At ‘ground level’ there is science, scientism, facts and secularism. In the attic are God, religion, values and meaning. Richard Dawkins and other angry atheists such as the former Christopher Hitchens, both keenly Epicurean, would opine “There’s probably is no god. Now stop worrying and enjoy life. Here is your ground game:  avoid pain, seek pleasure and BTW there is evil in the world therefore God must be AWOL.”

The "Great Divorce" bus? vide C.S. Lewis

The “Great Divorce” bus? vide C.S. Lewis

The Epicurus “High-Horse” Mal-ware landed on the shores of the New World ready to create a new saeculum- a new age. Thomas Jefferson declared himself to be Epicurean. Look at your dollar bill: ANNUIT CŒPTIS NOVUS ORDO SECLORUM=“Initiate the new world order”. The new world order of America was to become the Enlightenment’s gift to the world-Governor John Winthrop’s “city upon a hill” (1630).

Mankind in this New-Age-New-World, already exposed to “High-Horse” mal-ware, was thought by many to be made of random atoms which materially evolved without any help from above. Ergo, mankind would just as ‘freely’ determine its fate via scientism using a co-opted and modified European/Westphalian system of order (17th century) while keeping God at attic’s length. The pilgrims did inject a belief in an Epicurus defined fear-mongering God but their distant “Sinners in the Hands of an Angry God” Deist God would later only be mentioned at funerals and never mentioned on resumes. (I realize that I am summing up at lot in a short post.)

Now that you have heard about the Epicurus “High-Horse” Mal-ware you will begin to see its effects in every day life. For instance…

Recently Wisconsin Governor Scott Walker, a potential 2016 POTUS candidate, was asked if he believed in evolution.

 “Wisconsin Governor Scott Walker, a potential U.S. presidential candidate, on Wednesday declined to say whether he believed that humans evolved from other life forms, a theory widely supported by scientists but rejected by many American voters.

 “That’s a question a politician shouldn’t be involved in one way or the other,” Walker said during a question-and-answer session at Chatham House, a London think tank…

 …When asked by the moderator whether he accepted the theory of evolution, Walker also declined to answer.

 “I’m here to talk about trade, not to pontificate,” he said. “I love the evolution of trade in Wisconsin.”

 Scientists widely agree that humans have evolved from other life forms over the course of millions of years, as English naturalist Charles Darwin first proposed in 1859.

 But the theory of evolution is rejected by many evangelical Christians, who view it as conflicting with the Bible’s story that the universe was created in seven days.

 More than four in 10 Americans reject evolutionary theory and believe that God created humans in their present form, according to a Gallup opinion poll conducted last June. Creationism runs strongest among older, more religious and less educated voters, the survey found”

Wow! “less educated voters”!! Talk about pompous “High-Horse” Mal-ware social manipulating scripting!

■ **MATERIAL SUPPLIED**
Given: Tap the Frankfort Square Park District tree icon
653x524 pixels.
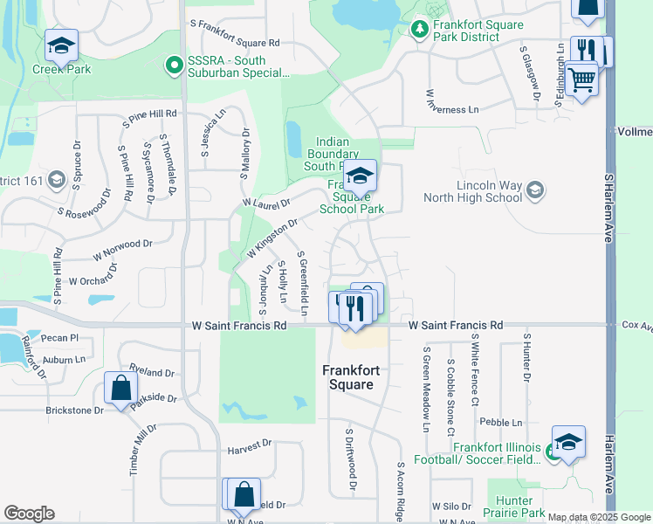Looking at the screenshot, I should (x=419, y=31).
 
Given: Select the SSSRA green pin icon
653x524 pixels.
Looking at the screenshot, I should (x=173, y=64).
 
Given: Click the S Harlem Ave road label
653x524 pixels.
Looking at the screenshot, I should (x=609, y=209).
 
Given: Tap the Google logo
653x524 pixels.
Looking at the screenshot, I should (x=29, y=514).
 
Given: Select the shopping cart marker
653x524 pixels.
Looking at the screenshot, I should (x=581, y=81).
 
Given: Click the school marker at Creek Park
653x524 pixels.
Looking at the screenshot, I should (x=61, y=45).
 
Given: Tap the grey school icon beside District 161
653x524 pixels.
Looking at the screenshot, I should (x=57, y=180).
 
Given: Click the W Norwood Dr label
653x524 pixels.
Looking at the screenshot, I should (x=123, y=252).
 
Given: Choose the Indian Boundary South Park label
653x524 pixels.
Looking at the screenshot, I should (x=332, y=154).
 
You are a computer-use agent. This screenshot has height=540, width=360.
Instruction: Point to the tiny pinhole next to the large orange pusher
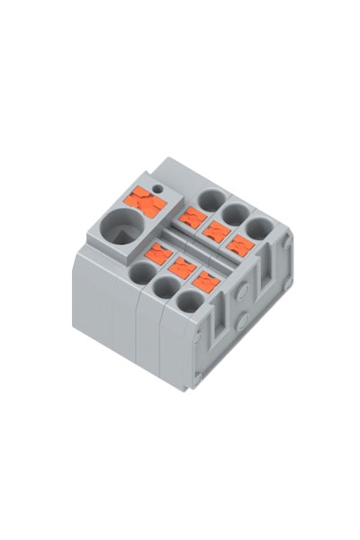coord(158,188)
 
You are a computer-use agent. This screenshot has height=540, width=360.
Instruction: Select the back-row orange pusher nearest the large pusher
coord(191,216)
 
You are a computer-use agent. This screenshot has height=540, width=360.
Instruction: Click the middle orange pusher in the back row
coord(215,230)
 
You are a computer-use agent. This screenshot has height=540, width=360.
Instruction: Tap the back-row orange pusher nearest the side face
coord(238,244)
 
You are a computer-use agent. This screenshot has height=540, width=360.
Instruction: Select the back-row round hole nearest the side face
coord(260,227)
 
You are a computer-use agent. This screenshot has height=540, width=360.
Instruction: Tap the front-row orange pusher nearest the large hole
coord(158,253)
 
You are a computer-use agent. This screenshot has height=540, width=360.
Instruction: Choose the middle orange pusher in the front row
coord(183,266)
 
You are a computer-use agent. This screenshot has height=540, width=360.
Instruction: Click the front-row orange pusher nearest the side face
coord(206,281)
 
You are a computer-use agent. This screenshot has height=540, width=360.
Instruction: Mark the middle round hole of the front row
coord(165,288)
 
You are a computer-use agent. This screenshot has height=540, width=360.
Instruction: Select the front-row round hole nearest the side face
coord(188,303)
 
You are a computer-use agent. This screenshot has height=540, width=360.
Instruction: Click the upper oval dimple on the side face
coord(241,290)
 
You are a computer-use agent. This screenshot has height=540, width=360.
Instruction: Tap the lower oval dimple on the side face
coord(242,317)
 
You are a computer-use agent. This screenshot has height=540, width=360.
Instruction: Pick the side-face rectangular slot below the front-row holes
coord(216,338)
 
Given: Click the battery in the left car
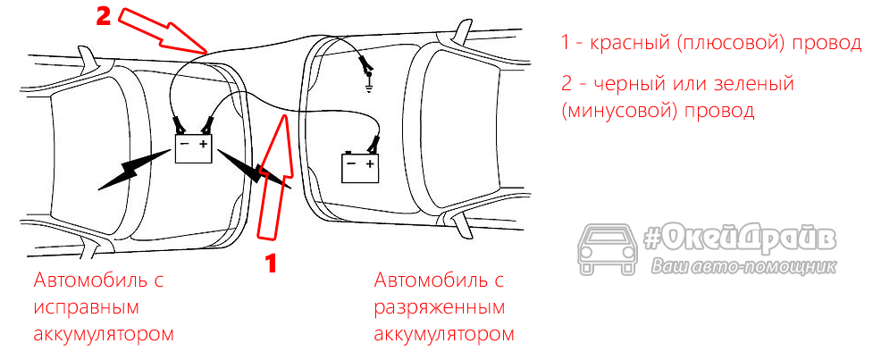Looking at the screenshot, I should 193,147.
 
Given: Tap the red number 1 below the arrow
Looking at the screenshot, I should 274,264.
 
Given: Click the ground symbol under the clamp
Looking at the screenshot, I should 368,88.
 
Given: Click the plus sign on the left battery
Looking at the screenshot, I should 203,143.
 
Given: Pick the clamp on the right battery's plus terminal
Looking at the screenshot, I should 374,142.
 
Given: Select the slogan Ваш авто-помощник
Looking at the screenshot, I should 743,265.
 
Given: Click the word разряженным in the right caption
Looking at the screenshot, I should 440,307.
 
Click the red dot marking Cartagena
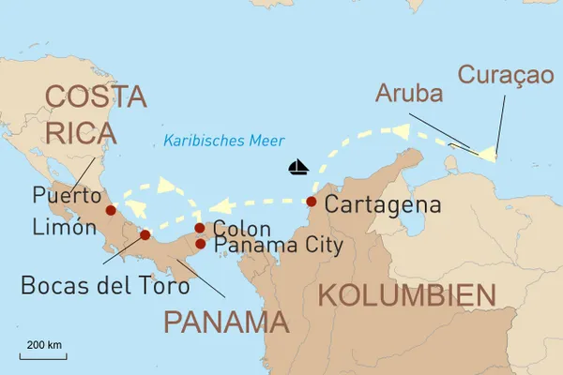pos(312,202)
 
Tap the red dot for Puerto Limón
pos(111,211)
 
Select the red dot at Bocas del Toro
pos(145,234)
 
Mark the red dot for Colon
pos(200,228)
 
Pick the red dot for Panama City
pos(200,244)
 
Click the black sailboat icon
pos(298,168)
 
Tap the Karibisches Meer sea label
pos(223,142)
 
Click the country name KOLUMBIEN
pos(406,296)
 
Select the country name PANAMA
pos(225,322)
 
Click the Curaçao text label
pos(506,75)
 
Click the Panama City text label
pos(279,246)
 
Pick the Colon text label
pos(242,228)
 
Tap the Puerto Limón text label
pos(65,211)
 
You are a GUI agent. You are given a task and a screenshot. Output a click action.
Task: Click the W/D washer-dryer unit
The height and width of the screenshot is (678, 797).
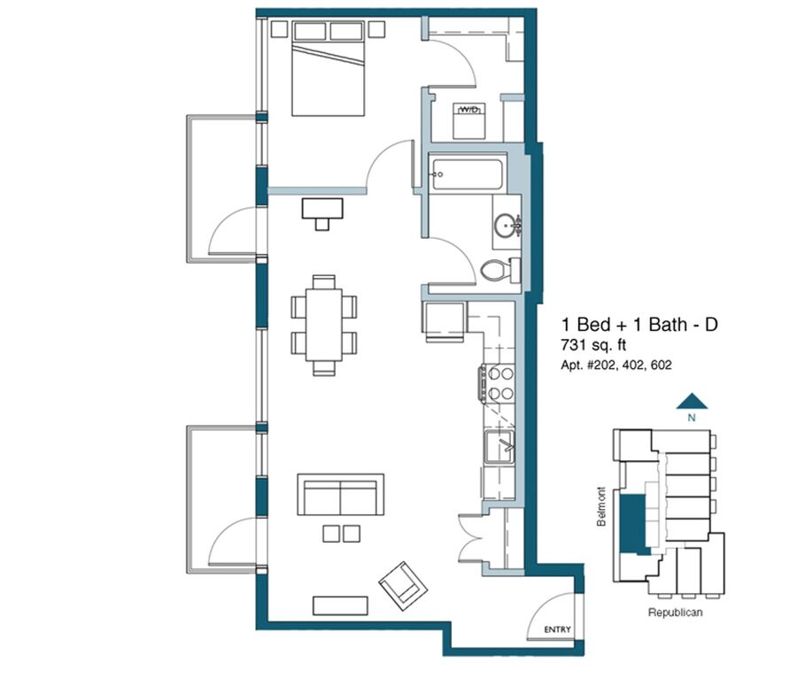click(x=468, y=121)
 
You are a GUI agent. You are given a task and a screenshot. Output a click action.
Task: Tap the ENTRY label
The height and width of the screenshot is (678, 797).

■ **PROBLEM TO SOLVE**
Can you repeat, word for word, the part of the post on Epicurus and evolution above that opens with the words containing "But the theory" and closes with "social manipulating scripting!"?

■ **EXERCISE OUTPUT**
But the theory of evolution is rejected by many evangelical Christians, who view it as conflicting with the Bible’s story that the universe was created in seven days.

 More than four in 10 Americans reject evolutionary theory and believe that God created humans in their present form, according to a Gallup opinion poll conducted last June. Creationism runs strongest among older, more religious and less educated voters, the survey found”

Wow! “less educated voters”!! Talk about pompous “High-Horse” Mal-ware social manipulating scripting!